ソーラーシェアリング事業の計画と実現に向けた戦略的視点

 

 

 ソーラーシェアリングは、農業と発電という全く異なる分野の知識が求められる複合的な事業です。再エネ業界の専門家は、単に発電効率を追求するだけでなく、農業経営の視点を取り入れた戦略的な計画を策定しなければ、営農継続要件を満たせず、事業が破綻するリスクを負います。多角的な連携が事業成功の鍵です。

 

 

農業法人・農家との長期的なパートナーシップ構築

 

 

 ソーラーシェアリング事業の最も重要な成功要因は、土地所有者や実際に営農を行う農業法人・農家との強固で長期的なパートナーシップです。営農継続要件を満たすためには、発電事業者が営農に無関心であってはならず、農作業のノウハウを共有し、協力して作物の生育を最適化する体制が不可欠です。

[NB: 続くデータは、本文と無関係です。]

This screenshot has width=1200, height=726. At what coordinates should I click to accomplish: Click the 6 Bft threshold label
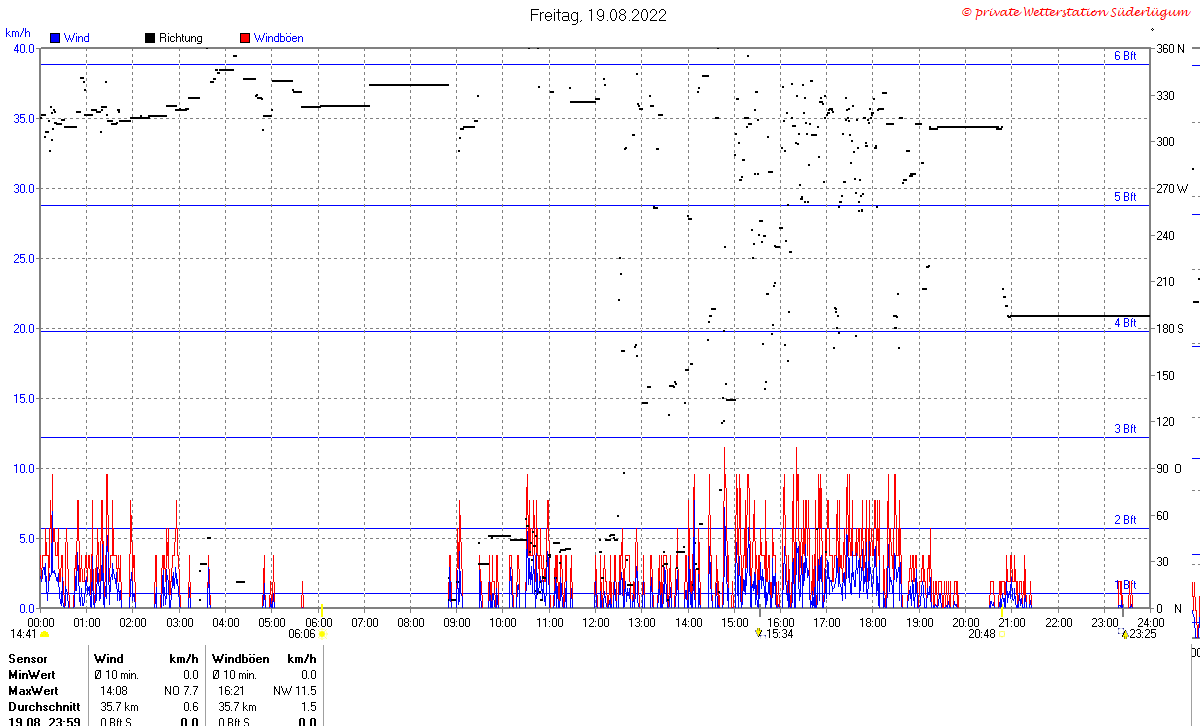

 発電事業者が農作業の一部を担う、あるいは発電収益の一部を農業の設備投資に充てるなど、利益を共有し、共にリスクを負う協力体制を構築することが、ソーラーシェアリングを単なる発電事業に終わらせないための基本戦略です。

 

 

地域特性に合わせた柔軟な設計と環境配慮

 

 

 土地の傾斜、日射量、風速、そして栽培する作物の種類や農作業の方法は、地域によって大きく異なります。そのため、ソーラーシェアリングの架台の高さ、パネルの隙間、設置角度といった設計は、一律ではなく、地域特性に合わせて柔軟に変更する必要があります。

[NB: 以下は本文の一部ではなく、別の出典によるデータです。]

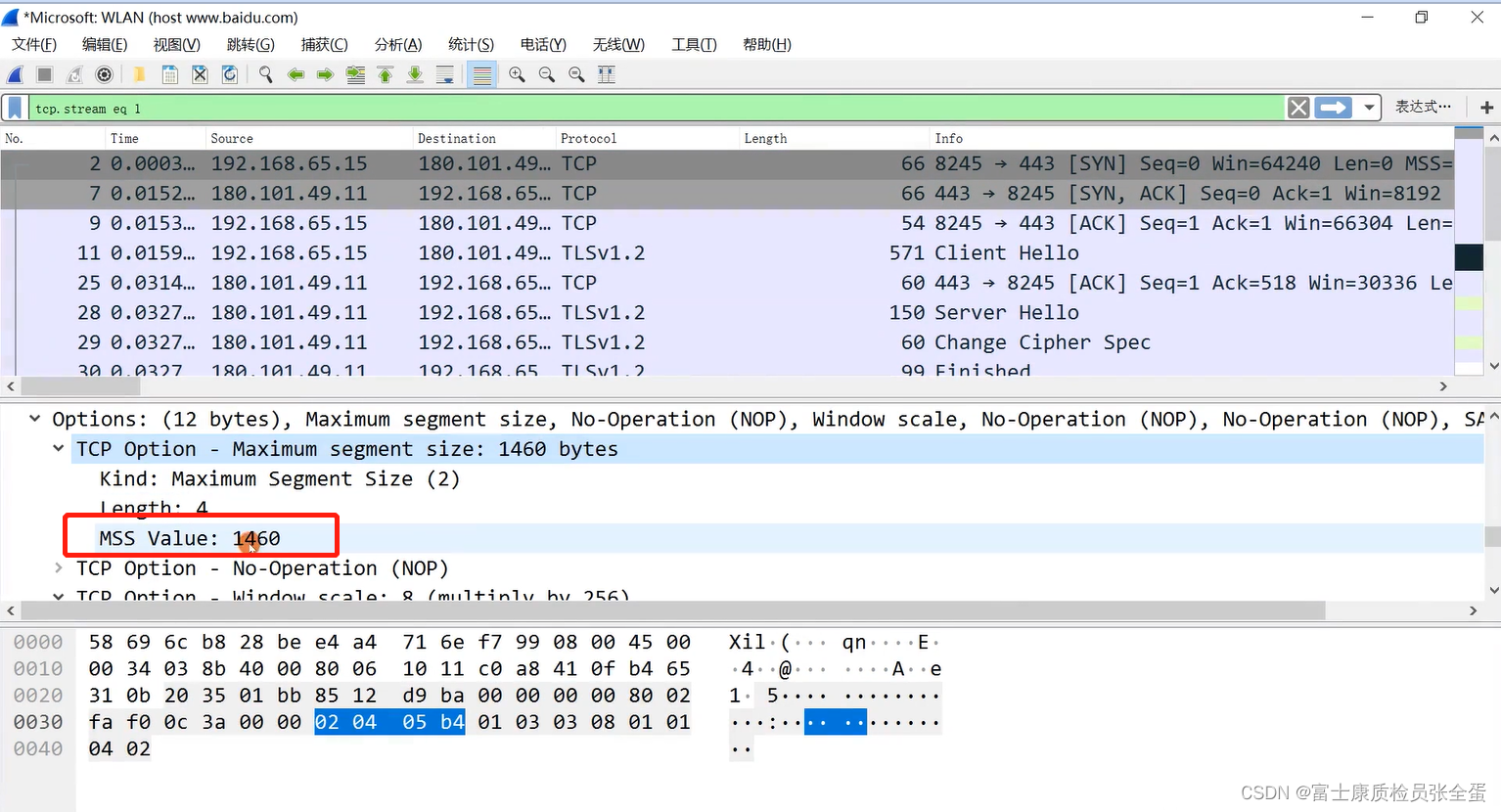Expand TCP Option No-Operation (NOP) node
The image size is (1501, 812).
tap(59, 567)
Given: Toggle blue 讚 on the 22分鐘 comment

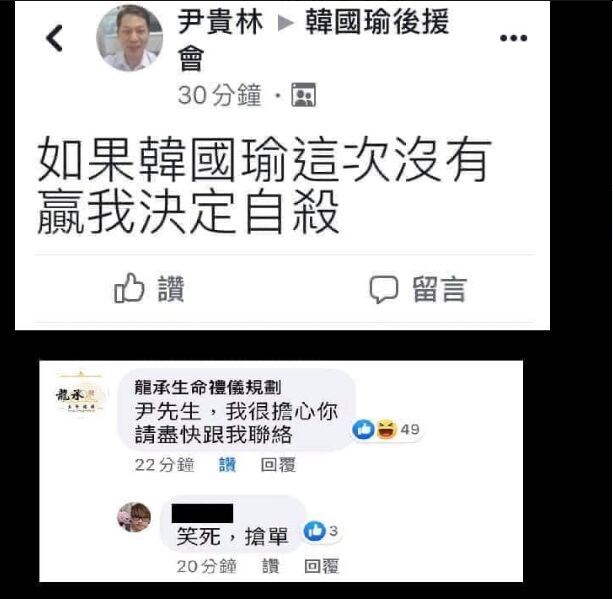Looking at the screenshot, I should coord(227,465).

 また、架台の基礎工事や土壌への影響を最小限に抑えるなど、環境への配慮も重要です。ソーラーシェアリングは、再エネの導入であると同時に、持続可能な農業を支えるインフラであることを忘れてはなりません。

 

 

まとめ ソーラーシェアリングは食料とエネルギーの両立を実現する

 

 

 ソーラーシェアリング(営農型太陽光発電)は、再生可能エネルギーの導入拡大が直面する土地利用の競合という大きな課題に対し、農業と発電を両立させることで応える、極めて戦略的なソリューションです。

 今更聞けない基本として、その成功は、農作物の収穫量を維持するという営農継続要件の遵守と、発電収入による農業経営の安定化という経済的な相乗効果の実現にかかっています。

 再エネ業界のプロとして、ソーラーシェアリングを単なる発電事業ではなく、食料安全保障とエネルギー安全保障の双方に貢献する持続可能な開発モデルとして捉え、農業法人との強固な連携のもと、その普及を強力に推進していくことが、私たちの使命となるでしょう。農地と再エネの未来を共に切り開きましょう。